Carissa carandas is cultivated in several Asiatic countries for its fruit, which is variously used in cooking, confectionaries and in folk medicine (see article).

==Horticulture==
Carissa species generally respond well to gardening and are valued in topiary and in forming strong, dense, decorative, thorny, flowering hedges.
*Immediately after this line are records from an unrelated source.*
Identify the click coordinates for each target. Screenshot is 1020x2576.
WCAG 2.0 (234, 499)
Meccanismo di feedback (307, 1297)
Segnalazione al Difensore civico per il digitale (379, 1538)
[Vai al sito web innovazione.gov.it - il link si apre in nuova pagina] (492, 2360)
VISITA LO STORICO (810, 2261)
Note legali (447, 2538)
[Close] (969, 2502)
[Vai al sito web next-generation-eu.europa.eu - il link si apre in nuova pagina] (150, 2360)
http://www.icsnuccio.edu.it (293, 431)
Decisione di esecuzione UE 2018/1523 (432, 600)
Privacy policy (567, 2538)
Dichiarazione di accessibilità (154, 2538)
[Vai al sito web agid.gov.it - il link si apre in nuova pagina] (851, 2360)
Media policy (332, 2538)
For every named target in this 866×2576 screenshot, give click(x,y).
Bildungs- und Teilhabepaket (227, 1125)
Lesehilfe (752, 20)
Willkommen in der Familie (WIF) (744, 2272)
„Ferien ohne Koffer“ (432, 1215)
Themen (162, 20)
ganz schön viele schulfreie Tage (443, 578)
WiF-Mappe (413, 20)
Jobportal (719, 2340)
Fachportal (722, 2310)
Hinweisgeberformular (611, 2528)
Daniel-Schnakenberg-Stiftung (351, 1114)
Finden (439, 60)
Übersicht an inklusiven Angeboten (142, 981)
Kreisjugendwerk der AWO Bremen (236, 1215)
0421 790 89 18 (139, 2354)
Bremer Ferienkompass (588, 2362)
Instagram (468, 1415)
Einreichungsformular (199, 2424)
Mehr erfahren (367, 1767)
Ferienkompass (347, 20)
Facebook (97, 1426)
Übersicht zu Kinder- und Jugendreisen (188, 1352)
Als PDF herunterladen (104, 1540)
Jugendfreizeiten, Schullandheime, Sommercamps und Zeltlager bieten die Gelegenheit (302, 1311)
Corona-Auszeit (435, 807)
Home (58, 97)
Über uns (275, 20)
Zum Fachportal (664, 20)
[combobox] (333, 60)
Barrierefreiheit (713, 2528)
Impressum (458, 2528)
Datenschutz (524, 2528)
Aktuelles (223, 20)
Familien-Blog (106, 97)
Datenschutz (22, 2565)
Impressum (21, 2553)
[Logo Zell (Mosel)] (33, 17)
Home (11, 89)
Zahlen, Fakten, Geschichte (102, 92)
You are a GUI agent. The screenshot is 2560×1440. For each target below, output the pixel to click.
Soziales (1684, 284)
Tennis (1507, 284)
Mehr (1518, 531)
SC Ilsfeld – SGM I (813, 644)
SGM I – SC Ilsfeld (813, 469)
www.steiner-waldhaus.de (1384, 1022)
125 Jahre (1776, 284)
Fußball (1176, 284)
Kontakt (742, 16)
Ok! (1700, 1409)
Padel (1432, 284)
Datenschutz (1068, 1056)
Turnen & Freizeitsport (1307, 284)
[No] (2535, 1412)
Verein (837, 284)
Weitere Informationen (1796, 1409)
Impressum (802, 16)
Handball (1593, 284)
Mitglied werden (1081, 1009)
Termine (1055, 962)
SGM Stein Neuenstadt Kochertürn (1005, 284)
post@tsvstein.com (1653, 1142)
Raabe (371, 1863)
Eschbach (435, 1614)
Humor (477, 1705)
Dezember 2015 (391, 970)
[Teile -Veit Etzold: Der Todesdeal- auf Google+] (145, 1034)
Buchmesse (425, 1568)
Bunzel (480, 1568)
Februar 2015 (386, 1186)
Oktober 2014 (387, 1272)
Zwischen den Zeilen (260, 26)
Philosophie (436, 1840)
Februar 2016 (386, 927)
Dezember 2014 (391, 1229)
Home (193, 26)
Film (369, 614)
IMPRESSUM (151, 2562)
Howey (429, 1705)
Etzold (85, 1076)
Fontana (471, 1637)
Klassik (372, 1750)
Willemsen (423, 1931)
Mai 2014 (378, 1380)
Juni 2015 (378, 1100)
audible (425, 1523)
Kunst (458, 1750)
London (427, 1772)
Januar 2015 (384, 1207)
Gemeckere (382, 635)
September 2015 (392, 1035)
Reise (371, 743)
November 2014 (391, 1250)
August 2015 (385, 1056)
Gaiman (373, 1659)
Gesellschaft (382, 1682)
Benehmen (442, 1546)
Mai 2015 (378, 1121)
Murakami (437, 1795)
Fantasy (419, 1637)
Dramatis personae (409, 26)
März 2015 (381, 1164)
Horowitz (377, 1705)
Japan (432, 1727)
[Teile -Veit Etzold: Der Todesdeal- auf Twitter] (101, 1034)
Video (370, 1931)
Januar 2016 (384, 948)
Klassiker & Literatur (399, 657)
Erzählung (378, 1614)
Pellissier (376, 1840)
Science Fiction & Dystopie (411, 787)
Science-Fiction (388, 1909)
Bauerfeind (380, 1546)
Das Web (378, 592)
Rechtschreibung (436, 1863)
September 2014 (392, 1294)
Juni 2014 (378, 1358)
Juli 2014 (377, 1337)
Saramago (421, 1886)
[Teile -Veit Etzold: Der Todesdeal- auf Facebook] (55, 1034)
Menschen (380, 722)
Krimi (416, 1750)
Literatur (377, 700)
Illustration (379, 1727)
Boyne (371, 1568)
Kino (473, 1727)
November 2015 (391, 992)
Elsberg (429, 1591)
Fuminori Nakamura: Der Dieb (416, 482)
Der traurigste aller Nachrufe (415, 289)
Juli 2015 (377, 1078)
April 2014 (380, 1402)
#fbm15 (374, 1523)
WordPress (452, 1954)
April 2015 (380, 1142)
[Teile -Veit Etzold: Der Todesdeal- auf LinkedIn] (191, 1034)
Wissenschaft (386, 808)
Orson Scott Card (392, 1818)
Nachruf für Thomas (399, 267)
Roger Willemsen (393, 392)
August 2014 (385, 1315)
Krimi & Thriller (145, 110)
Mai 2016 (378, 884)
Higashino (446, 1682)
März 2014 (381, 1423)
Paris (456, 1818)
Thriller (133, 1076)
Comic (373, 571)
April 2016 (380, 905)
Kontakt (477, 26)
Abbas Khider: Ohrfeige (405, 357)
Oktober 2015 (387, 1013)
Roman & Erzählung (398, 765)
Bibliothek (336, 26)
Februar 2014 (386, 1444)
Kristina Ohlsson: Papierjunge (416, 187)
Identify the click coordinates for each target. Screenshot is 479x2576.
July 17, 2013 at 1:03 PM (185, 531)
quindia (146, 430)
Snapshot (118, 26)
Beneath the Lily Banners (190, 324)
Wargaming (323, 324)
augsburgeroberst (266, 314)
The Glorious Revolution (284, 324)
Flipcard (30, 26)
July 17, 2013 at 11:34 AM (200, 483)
Some sprawling varieties are useful as ground covers.
Carissa species are grown from seed or cuttings and tolerate slight frost.

==Species==
The following species are recognised.
1. Carissa bispinosa (L.) Desf. ex Brenan - widespread in E + S Africa from Kenya to Cape Province
2. Carissa boiviniana (Baill.) Leeuwenb. - Madagascar
3. Carissa carandas L. - India, Bangladesh; naturalized in S China, Mauritius, Nepal, Pakistan, Indochina, Java, Philippines, West Indies
4. Carissa haematocarpa (Eckl.) A.DC. - Namibia, Cape Province of South Africa
5. Carissa macrocarpa (Eckl.) A.DC. - Kenya + Zaire south to Cape Province; naturalized in S China, Ascension Island, Hawaii, Florida, Texas, Mexico, Central America, West Indies
6. Carissa pichoniana Leeuwenb. - Madagascar
7. Carissa spinarum L. - Africa, Arabian Peninsula, Indian Subcontinent, Indochina, New Guinea, New Caledonia, Australia
8. Carissa tetramera (Sacleux) Stapf - E + S Africa from Kenya to KwaZulu-Natal
9. Carissa andamanensis L.J.Singh & Murugan - S Andaman Islands
10. Carissa kopilii Barbhuiya, J.Sarma & S.Dey - Assam, NE India
11. Carissa lanceolata R.Br. - Northern Territory, Queensland, South Australia, Western Australia
12. Carissa laxiflora Benth. - New Guinea, Queensland
13. Carissa ovata R.Br. - New Caledonia, New Guinea, New South Wales, Northern Territory, Queensland, Western Australia
14. Carissa scabra R.Br. - Queensland
15. Carissa sebrabergensis van Jaarsv. & Swanepoel

- Formerly included
- Acokanthera oblongifolia (Hochst.) Codd (as C. oblongifolia Hochst.)
- Acokanthera schimperi (A.DC.) Benth. & Hook.f. ex Schweinf. (as C. schimperi A.DC.)